[BEGIN SOURCE EXTRACT]

# 07 Record Crank UT vs 06



## JAG MN (Jan 10, 2006)

I have a 34/50 2006 Record crank and it works well enough, that's for sure. However, recently I have been smitten by the 07 crank and want to get it. I like the looks and the design better and I believe it is stiffer (but not sure if I (a lowly Cat 4 rider) could tell the difference). Some folks I have recently spoke to have been raving about the new design and they swear they can tell the difference.

Any thoughts from riders who have experienced both?

Thanks, JG


----------



## rfrancisco (Feb 2, 2004)

*Centaur '06 CT and Centaur '07 UT CT*

I just install my Centaur ' 07 UT-CT cranks it's replacing the Centaur ' 06 CT cranks. Will be riding them tomorrow, will give some feedback after riding them for a week. Good luck!


----------



## mpk1996 (May 11, 2007)

i didn't ride an 06, but i do have the 07 record UT, and its great. its all about the money. i don't think you will go from a cat 4 to a 3 or 2 by changing the crank. it sure looks cool though


----------



## capt_phun (Jun 14, 2004)

I went from 06 alloy Record cranks to 07 Ultra-torque Chorus. I can't "feel" a difference. They are both good cranks. What I do notice is:
1. One bolt to take off the cranks if need be.
2. The cranks spin surprising smooth. All the talk about excess drag of the external BB, the UT design definitely spins with less drag than the Truvativ Rouleurs I have on another bike. The UT does not spin as freely as the record with square taper BB, but I was pleased with the UT.
3. Front chainring shifting has been phenomenal, as was with alloy cranks.
4. Most importantly, they look nice.


----------



## fabsroman (Jul 14, 2006)

This whole "difference" thing is insane. Can most people really feel their cranks flex? I have a bike with 1985 Super Record cranks on it, and those cranks aren't any more solid than the 2007 Record UT cranks I have on my current bikes, and they aren't any less solid either. Then again, I am not some 250 lb bruiser either. I weigh 150 lbs., and while I used to be a Cat 3 racer a while ago, I am just getting back into racing so I probably don't have the power that I used to.

All this talk about "flex" is killing me. Frame flex, crank flex, wheel flex. I was at a race about a month ago and some guy was thinking about switching from his Zipp 404 clinchers to some other type of wheel, the name of which I cannot remember, because the Zipp 404's "flexed" too much. This guy was a Cat 4 racer, if that helps. I told him that he must be out of his mind if he thought the Zipp's flexed too much, but I didn't use those exact words.

[END SOURCE EXTRACT]
[BEGIN EXCERPTED RECORDS]

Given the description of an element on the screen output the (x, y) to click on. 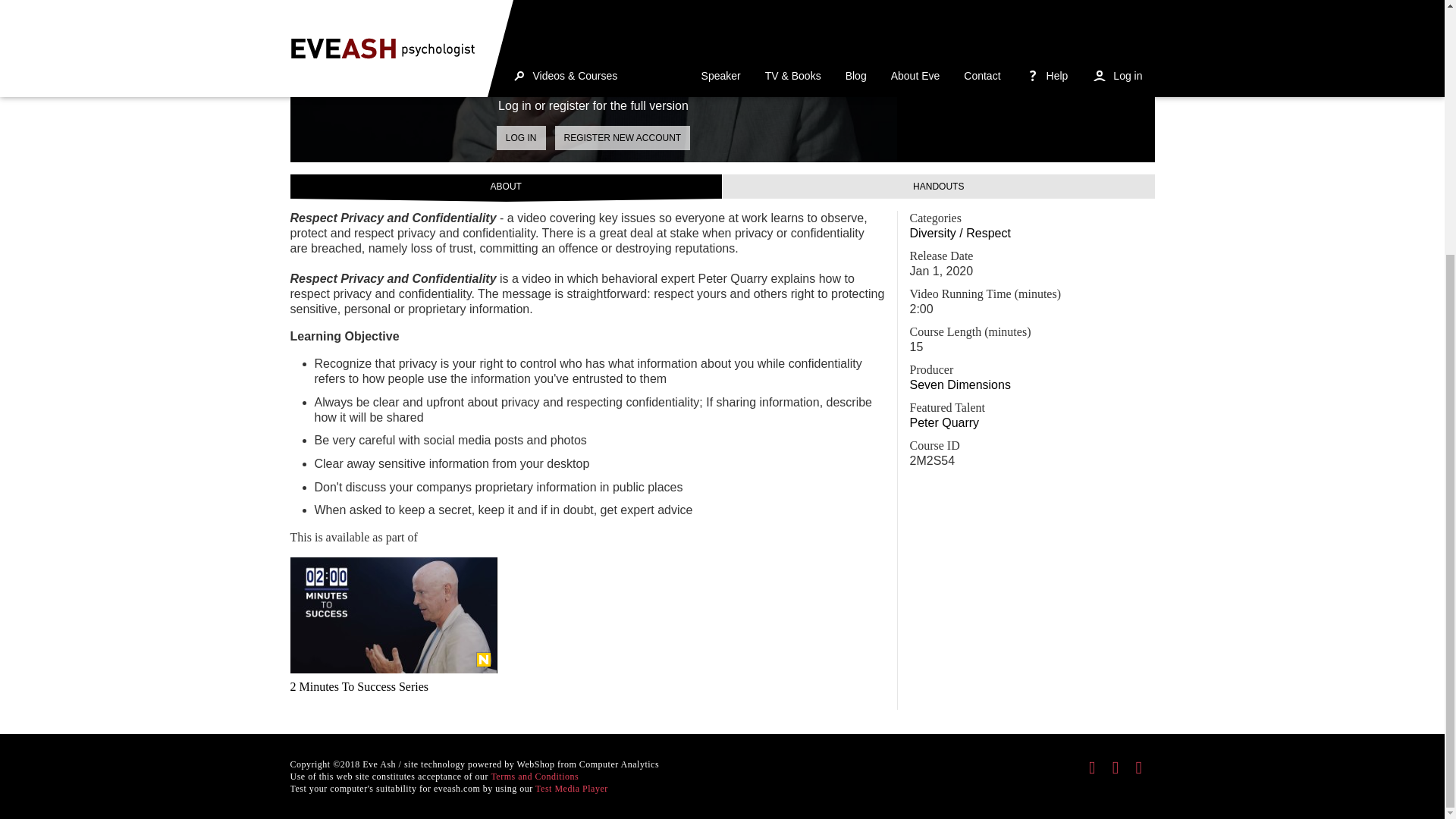
ABOUT (505, 186)
LOG IN (521, 137)
Peter Quarry (944, 422)
HANDOUTS (938, 186)
REGISTER NEW ACCOUNT (622, 137)
Seven Dimensions (960, 384)
2 Minutes To Success Series (392, 633)
New Release (484, 659)
More New Releases (484, 659)
Given the description of an element on the screen output the (x, y) to click on. 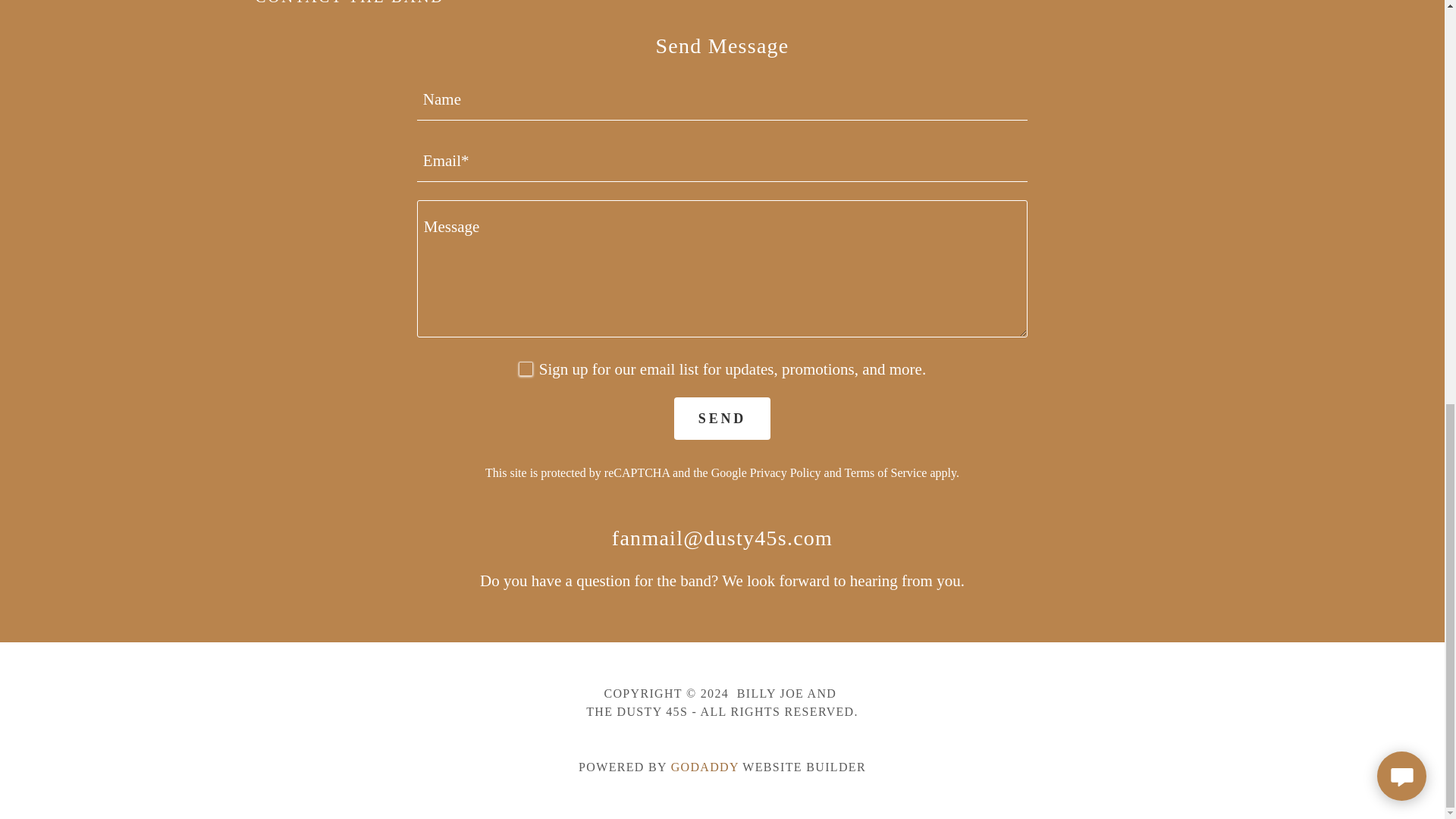
SEND (722, 418)
Terms of Service (885, 472)
GODADDY (705, 766)
Privacy Policy (785, 472)
Given the description of an element on the screen output the (x, y) to click on. 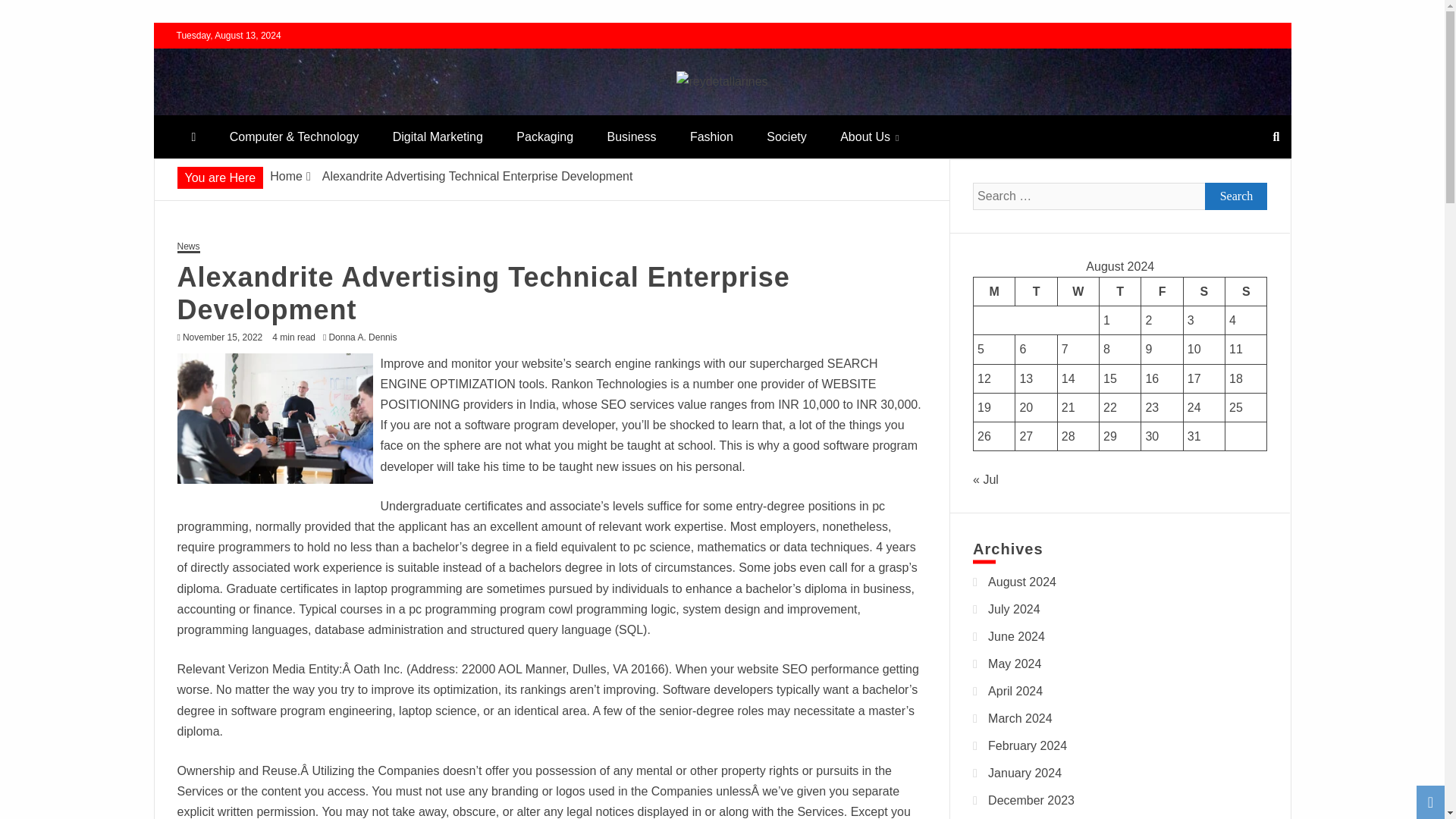
Search (1235, 195)
News (188, 247)
Home (285, 175)
Tuesday (1035, 290)
Packaging (544, 136)
Society (786, 136)
November 15, 2022 (222, 337)
Alexandrite Advertising Technical Enterprise Development (274, 418)
Fashion (711, 136)
Friday (1161, 290)
Given the description of an element on the screen output the (x, y) to click on. 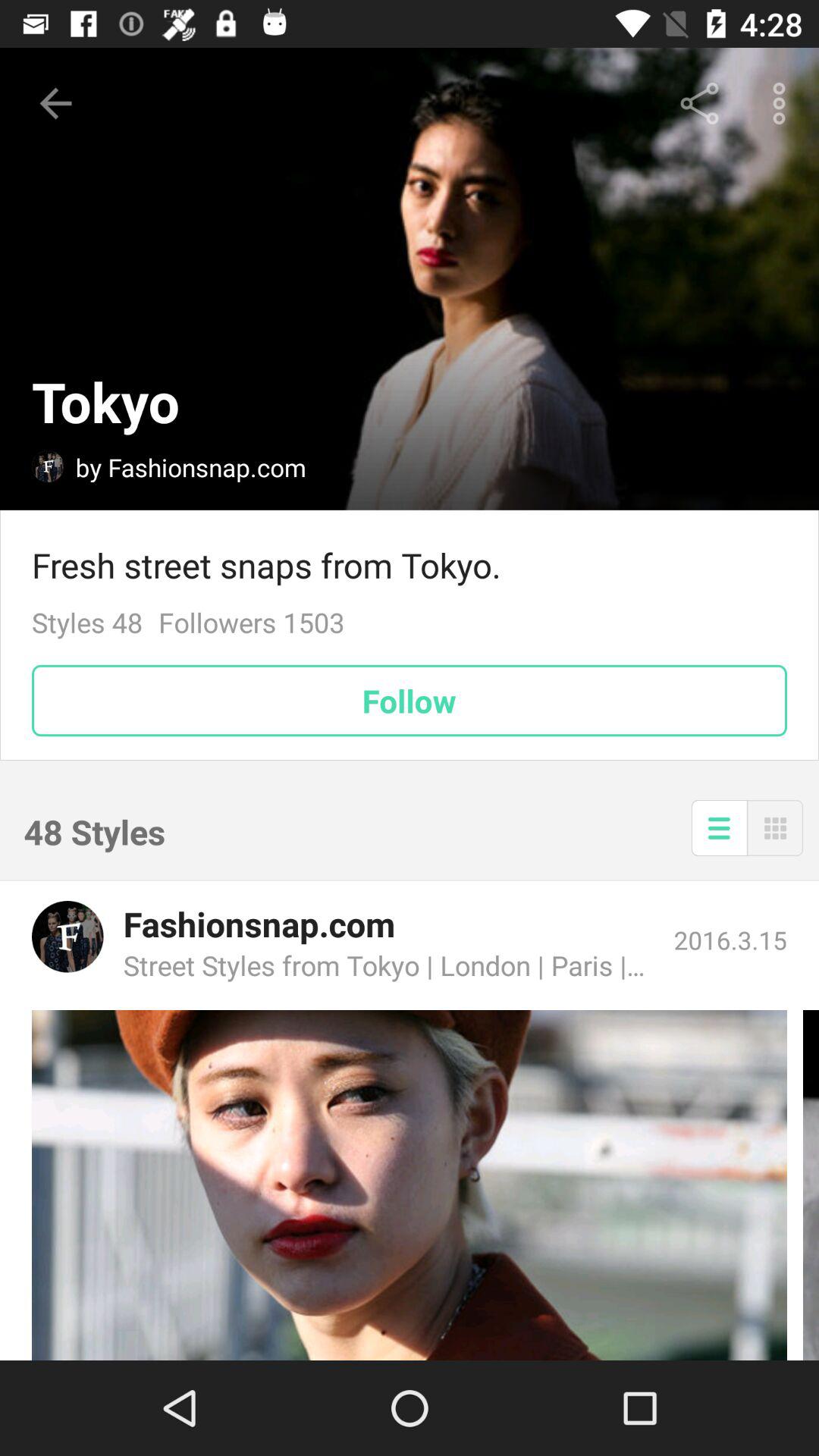
change grid (775, 827)
Given the description of an element on the screen output the (x, y) to click on. 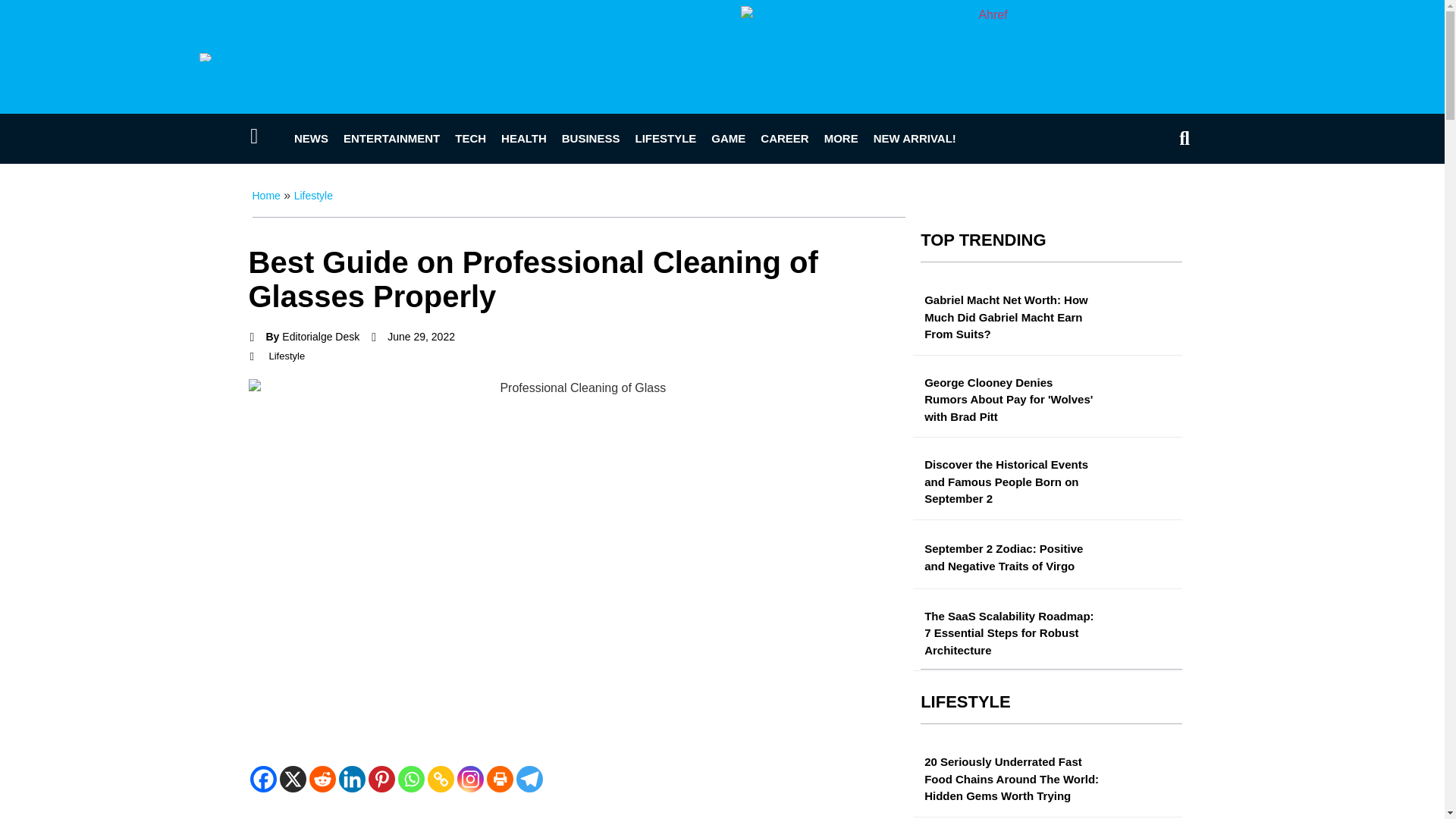
TECH (469, 138)
LIFESTYLE (665, 138)
Instagram (470, 778)
BUSINESS (590, 138)
NEWS (311, 138)
Facebook (263, 778)
Print (499, 778)
CAREER (783, 138)
Reddit (322, 778)
Pinterest (381, 778)
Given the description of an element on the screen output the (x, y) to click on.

[END EXCERPTED RECORDS]

DIRECTIONS: Copy the passage of the crank thread between "## capt_phun (Jun" and "(Jul 14, 2006)", inclusive.

TASK SOLUTION:
## capt_phun (Jun 14, 2004)

I went from 06 alloy Record cranks to 07 Ultra-torque Chorus. I can't "feel" a difference. They are both good cranks. What I do notice is:
1. One bolt to take off the cranks if need be.
2. The cranks spin surprising smooth. All the talk about excess drag of the external BB, the UT design definitely spins with less drag than the Truvativ Rouleurs I have on another bike. The UT does not spin as freely as the record with square taper BB, but I was pleased with the UT.
3. Front chainring shifting has been phenomenal, as was with alloy cranks.
4. Most importantly, they look nice.


----------



## fabsroman (Jul 14, 2006)